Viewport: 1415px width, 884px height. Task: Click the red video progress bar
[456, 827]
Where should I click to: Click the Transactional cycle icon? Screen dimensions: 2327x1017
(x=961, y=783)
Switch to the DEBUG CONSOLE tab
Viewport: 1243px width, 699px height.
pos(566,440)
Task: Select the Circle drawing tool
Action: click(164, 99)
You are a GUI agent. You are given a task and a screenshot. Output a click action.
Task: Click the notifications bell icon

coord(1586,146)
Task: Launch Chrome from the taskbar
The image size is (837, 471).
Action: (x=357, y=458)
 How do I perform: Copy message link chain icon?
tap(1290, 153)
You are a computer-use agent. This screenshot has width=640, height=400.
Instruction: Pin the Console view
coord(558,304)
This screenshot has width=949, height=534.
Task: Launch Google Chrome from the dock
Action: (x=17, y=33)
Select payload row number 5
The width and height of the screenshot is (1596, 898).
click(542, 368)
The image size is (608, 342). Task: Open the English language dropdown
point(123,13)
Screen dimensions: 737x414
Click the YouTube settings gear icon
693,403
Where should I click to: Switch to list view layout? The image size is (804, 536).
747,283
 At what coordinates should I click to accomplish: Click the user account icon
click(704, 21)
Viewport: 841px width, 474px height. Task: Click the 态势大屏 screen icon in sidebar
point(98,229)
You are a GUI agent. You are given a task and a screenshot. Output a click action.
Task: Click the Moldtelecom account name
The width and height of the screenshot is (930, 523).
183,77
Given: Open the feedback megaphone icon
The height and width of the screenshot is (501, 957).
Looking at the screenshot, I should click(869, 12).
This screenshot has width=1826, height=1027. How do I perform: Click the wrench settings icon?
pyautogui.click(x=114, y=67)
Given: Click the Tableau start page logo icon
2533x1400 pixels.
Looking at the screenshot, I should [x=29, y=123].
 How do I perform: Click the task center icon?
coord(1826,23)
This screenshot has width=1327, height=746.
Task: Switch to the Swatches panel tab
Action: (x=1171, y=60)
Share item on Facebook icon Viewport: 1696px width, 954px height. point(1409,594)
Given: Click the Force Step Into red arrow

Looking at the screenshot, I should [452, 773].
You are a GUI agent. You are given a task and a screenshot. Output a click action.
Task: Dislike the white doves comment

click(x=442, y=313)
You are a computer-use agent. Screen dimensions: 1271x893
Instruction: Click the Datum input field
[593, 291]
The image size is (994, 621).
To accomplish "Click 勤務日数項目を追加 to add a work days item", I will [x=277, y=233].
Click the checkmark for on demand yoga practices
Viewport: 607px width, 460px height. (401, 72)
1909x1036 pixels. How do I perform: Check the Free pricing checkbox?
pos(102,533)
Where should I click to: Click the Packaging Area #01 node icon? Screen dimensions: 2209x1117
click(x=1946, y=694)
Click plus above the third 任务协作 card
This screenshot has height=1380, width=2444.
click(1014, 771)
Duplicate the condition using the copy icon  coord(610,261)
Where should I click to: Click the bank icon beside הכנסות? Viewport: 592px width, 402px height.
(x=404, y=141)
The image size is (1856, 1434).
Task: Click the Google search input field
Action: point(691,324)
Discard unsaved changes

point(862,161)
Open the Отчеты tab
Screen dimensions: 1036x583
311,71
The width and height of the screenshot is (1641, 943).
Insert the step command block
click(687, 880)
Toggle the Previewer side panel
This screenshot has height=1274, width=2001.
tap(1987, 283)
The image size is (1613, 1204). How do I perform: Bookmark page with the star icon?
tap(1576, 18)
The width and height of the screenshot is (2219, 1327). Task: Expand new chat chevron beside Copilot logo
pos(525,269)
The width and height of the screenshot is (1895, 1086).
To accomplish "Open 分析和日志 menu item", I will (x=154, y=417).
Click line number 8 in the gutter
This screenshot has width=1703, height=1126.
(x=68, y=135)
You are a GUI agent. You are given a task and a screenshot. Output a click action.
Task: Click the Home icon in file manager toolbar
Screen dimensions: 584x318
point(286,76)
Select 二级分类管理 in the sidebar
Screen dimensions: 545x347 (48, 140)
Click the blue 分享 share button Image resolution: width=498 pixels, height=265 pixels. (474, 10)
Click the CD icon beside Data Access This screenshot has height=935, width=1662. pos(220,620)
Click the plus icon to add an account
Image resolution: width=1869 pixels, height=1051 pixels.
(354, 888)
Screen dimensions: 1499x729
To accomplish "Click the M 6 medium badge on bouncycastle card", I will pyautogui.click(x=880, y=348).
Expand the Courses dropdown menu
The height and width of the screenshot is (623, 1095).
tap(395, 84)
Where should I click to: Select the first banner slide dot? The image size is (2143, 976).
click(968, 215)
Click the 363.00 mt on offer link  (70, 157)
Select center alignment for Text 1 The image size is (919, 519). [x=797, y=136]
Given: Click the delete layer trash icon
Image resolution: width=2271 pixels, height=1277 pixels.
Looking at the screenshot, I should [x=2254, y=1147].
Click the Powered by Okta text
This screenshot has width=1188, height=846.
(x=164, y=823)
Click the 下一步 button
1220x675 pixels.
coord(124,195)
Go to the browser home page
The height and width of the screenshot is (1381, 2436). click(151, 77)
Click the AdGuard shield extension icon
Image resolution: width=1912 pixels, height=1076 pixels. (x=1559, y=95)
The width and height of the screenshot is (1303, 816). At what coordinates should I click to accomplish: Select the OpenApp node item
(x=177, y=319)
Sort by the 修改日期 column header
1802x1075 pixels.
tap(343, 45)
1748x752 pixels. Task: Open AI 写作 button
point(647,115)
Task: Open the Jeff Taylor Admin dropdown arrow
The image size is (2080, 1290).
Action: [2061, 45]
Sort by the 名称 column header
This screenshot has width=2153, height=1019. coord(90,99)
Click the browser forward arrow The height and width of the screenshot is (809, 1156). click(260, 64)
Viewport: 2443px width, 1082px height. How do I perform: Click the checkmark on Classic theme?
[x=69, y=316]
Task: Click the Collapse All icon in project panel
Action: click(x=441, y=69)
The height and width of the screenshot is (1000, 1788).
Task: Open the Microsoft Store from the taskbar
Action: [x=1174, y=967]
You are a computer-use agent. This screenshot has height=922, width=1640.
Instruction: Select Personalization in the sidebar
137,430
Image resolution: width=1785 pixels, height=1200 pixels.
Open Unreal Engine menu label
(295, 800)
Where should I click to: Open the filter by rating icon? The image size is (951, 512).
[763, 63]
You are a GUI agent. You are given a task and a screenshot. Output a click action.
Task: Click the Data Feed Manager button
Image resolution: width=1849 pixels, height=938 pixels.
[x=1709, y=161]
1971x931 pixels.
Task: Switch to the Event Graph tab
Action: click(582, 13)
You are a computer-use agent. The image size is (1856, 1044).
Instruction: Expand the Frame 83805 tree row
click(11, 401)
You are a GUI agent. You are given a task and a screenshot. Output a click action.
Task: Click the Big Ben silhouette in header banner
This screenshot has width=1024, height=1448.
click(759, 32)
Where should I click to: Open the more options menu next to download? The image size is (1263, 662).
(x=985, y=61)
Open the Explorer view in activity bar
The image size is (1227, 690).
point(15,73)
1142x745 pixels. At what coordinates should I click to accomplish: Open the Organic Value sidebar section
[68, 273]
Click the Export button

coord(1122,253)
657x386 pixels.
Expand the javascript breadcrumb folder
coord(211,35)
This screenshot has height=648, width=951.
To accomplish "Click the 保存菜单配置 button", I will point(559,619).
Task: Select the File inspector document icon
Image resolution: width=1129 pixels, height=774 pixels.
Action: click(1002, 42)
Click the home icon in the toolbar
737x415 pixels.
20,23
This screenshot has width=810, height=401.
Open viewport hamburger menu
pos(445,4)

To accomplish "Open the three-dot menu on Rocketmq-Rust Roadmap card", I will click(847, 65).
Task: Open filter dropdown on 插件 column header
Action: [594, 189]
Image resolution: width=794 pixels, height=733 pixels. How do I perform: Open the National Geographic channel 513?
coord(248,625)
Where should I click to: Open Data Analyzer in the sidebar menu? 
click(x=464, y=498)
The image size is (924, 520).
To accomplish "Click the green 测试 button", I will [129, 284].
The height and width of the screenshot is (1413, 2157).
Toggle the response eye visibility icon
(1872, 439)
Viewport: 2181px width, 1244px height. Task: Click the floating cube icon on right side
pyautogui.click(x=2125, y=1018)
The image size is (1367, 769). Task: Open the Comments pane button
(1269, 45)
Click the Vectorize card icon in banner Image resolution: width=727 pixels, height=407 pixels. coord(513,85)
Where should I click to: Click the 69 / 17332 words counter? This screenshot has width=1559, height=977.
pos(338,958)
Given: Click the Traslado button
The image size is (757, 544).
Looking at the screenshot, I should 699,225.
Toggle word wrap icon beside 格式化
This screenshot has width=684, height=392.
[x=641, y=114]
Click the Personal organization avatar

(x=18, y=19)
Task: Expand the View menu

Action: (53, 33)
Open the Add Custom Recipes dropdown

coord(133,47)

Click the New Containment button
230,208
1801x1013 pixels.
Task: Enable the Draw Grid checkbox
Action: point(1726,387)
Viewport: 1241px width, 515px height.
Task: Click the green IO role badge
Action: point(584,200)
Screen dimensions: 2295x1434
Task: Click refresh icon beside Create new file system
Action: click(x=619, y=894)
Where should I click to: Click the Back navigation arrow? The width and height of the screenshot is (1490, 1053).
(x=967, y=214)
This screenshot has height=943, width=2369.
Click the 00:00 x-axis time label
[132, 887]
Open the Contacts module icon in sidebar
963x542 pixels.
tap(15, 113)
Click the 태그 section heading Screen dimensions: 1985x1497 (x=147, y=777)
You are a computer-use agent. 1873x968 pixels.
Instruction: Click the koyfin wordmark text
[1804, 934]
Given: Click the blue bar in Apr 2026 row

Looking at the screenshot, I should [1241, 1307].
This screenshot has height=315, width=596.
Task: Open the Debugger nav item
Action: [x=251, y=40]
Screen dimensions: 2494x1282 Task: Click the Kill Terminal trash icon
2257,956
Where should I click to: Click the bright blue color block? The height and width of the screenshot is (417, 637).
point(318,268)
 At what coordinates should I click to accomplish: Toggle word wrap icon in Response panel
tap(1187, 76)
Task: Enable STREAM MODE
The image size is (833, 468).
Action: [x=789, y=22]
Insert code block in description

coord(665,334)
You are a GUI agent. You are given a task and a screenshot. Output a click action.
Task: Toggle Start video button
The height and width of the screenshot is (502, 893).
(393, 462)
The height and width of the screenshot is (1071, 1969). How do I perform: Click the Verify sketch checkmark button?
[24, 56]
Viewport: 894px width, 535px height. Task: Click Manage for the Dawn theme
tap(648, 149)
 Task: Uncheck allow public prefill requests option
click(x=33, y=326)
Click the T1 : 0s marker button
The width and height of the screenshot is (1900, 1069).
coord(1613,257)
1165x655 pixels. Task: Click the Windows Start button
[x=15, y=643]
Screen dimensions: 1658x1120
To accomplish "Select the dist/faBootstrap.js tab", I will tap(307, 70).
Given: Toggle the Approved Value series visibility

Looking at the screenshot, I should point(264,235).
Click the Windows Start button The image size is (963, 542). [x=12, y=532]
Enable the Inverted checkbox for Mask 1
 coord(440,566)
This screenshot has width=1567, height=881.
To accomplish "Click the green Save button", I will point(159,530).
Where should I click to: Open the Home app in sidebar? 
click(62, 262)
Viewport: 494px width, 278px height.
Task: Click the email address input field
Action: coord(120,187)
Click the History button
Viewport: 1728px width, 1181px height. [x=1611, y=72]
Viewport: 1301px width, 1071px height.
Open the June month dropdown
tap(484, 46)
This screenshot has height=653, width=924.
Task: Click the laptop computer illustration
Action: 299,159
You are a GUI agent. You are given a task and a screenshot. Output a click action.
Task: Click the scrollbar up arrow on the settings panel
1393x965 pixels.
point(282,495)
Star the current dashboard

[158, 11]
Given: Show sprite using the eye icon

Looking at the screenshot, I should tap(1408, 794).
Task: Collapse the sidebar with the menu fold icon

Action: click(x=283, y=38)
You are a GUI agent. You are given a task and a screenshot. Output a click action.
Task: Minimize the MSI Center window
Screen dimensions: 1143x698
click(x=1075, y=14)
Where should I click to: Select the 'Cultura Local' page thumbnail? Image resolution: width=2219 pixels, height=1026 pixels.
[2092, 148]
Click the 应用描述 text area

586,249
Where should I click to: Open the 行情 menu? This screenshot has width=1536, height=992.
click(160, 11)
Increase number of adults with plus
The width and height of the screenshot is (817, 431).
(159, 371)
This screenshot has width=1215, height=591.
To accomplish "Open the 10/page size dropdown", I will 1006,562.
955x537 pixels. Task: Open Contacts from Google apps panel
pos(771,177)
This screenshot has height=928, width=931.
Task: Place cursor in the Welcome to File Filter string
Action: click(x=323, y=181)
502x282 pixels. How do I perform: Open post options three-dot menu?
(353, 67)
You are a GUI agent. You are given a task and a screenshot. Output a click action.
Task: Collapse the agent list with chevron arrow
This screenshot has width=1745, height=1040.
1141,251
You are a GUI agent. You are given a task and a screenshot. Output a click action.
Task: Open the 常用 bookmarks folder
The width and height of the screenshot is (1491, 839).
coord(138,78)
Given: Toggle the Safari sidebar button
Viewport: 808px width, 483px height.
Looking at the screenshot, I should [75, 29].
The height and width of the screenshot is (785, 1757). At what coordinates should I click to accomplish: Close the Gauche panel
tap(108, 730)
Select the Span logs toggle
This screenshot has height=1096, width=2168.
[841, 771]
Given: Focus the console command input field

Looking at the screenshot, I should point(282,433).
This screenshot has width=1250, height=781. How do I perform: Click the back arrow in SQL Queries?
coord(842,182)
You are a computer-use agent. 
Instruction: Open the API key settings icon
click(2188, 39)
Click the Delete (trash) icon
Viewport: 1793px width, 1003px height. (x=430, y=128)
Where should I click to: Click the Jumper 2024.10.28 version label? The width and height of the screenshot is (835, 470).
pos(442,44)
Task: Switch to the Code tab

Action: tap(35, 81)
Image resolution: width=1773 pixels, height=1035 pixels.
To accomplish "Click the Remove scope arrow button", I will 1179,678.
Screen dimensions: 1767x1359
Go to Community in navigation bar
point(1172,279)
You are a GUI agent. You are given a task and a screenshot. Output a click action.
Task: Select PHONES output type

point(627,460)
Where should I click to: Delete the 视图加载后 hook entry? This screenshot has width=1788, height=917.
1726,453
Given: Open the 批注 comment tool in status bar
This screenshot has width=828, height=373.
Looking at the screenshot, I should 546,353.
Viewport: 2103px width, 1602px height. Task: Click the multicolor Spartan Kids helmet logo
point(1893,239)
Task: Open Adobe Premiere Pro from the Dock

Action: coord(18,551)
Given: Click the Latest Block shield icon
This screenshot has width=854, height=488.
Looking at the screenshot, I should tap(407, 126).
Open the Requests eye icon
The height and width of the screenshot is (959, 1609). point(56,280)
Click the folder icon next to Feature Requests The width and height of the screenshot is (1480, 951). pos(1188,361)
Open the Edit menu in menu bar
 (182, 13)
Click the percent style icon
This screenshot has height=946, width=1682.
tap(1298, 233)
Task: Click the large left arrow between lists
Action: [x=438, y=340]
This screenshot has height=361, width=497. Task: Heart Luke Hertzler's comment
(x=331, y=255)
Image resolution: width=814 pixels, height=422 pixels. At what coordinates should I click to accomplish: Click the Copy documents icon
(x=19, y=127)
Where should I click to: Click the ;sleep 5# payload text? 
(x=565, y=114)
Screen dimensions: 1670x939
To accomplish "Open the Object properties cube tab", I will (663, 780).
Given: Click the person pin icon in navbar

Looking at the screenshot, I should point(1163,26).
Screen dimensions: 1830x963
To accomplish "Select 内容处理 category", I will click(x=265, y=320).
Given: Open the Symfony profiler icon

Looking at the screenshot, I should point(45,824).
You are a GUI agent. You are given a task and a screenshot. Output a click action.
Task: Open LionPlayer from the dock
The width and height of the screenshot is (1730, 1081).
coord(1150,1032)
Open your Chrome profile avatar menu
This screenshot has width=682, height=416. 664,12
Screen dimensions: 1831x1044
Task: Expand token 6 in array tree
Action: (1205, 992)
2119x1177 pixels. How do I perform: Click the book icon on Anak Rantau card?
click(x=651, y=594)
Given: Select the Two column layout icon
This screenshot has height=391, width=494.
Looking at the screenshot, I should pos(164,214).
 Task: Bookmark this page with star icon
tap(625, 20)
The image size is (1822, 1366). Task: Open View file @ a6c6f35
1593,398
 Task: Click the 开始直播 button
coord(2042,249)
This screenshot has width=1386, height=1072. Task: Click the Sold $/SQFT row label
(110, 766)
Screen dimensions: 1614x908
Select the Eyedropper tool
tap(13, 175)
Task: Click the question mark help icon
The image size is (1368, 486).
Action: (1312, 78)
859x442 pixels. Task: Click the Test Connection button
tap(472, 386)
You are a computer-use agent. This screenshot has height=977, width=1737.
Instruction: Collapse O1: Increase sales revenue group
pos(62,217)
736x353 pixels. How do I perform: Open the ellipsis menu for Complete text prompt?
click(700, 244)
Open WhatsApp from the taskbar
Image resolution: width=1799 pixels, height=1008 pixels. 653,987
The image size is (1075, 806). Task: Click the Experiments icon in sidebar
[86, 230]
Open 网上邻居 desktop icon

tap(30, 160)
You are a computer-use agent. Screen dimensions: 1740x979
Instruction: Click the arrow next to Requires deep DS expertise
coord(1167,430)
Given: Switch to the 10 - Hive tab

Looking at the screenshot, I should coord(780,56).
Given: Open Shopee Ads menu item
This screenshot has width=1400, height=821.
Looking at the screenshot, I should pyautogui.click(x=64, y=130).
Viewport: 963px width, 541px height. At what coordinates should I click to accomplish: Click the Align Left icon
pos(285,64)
· · · · · · ·
From the material above, copy exactly the lines between the line holding "Task: Open LionPlayer from the dock" and the line holding "Given: Select the Two column layout icon", inclusive, and only those.

Task: Open LionPlayer from the dock
The width and height of the screenshot is (1730, 1081).
coord(1150,1032)
Open your Chrome profile avatar menu
This screenshot has width=682, height=416. 664,12
Screen dimensions: 1831x1044
Task: Expand token 6 in array tree
Action: (1205, 992)
2119x1177 pixels. How do I perform: Click the book icon on Anak Rantau card?
click(x=651, y=594)
Given: Select the Two column layout icon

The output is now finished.